Figure 3(a) and Figure 3(b) show that $s_1$ and $s_2$ oscillate persistently with $L$ and this oscillation becomes more violent as $\left |\xi \right |$ increases, while $s_3$ shows an overall upward or downward trend. Therefore, the SOP starts from a linear polarization, then revolves around the Poincare sphere as the SWP rotates, and finally reaches another elliptical polarization as it emits from the SWP. Specifically, SWP with positive $\xi$ (which means the optical fiber is twisted counterclockwise when viewed parallel to the direction of forward propagation of light) can generate left elliptical polarization while that with negative $\xi$ can bring right elliptically polarized light.
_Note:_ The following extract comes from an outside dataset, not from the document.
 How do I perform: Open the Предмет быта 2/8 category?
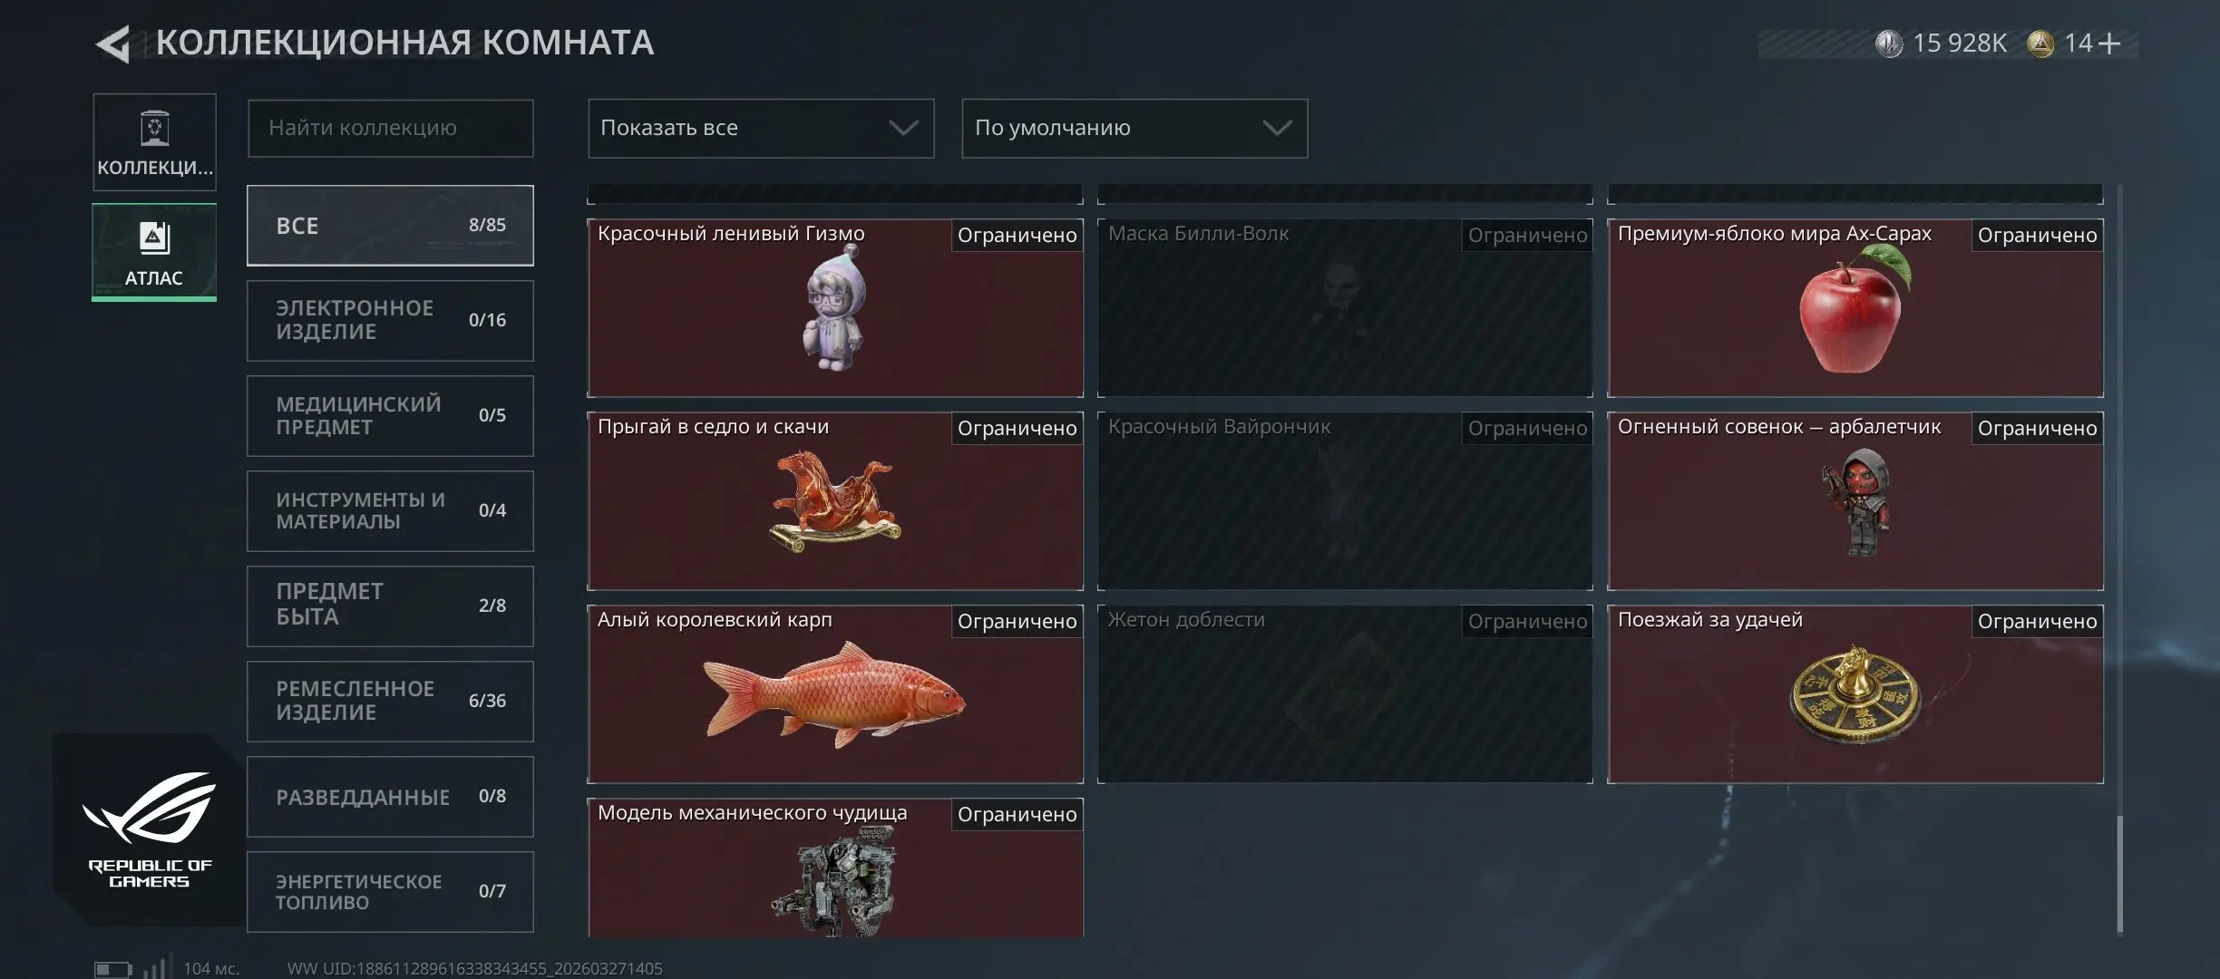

Moreover, when $\delta$ remains constant, the output SOP approaches ‘more circular’ polarization (getting closer to the pole) as $\left |\xi _{\rm max}\right |$ increases. In addition, as depicted in Figure 4, SWP fabricated with varying $\left |\xi _{\rm max}/\delta \right |$ enables the SOP of the emitted light to be positioned at any desired location on the Poincare sphere. Similarly, the elliptical SOP maintains the same rotational direction as the direction in which the fiber is twisted. The reason for choosing these values of $\xi _{\rm max}/\delta$ is to graphically display the SOP evolution. In fact, the output SOP can traverse every point of the Poincare sphere, making it possible for arbitrary SOP conversion.

Fig. 4. Arbitrary SOP conversion using SWP, with (a) $\xi _{\rm max}/\delta = -0.7226$, (b) $\xi _{\rm max}/\delta = -0.2701$, (c) $\xi _{\rm max}/\delta = 0.1883$, (d) $\xi _{\rm max}/\delta = 25$. Red: input, Blue: output.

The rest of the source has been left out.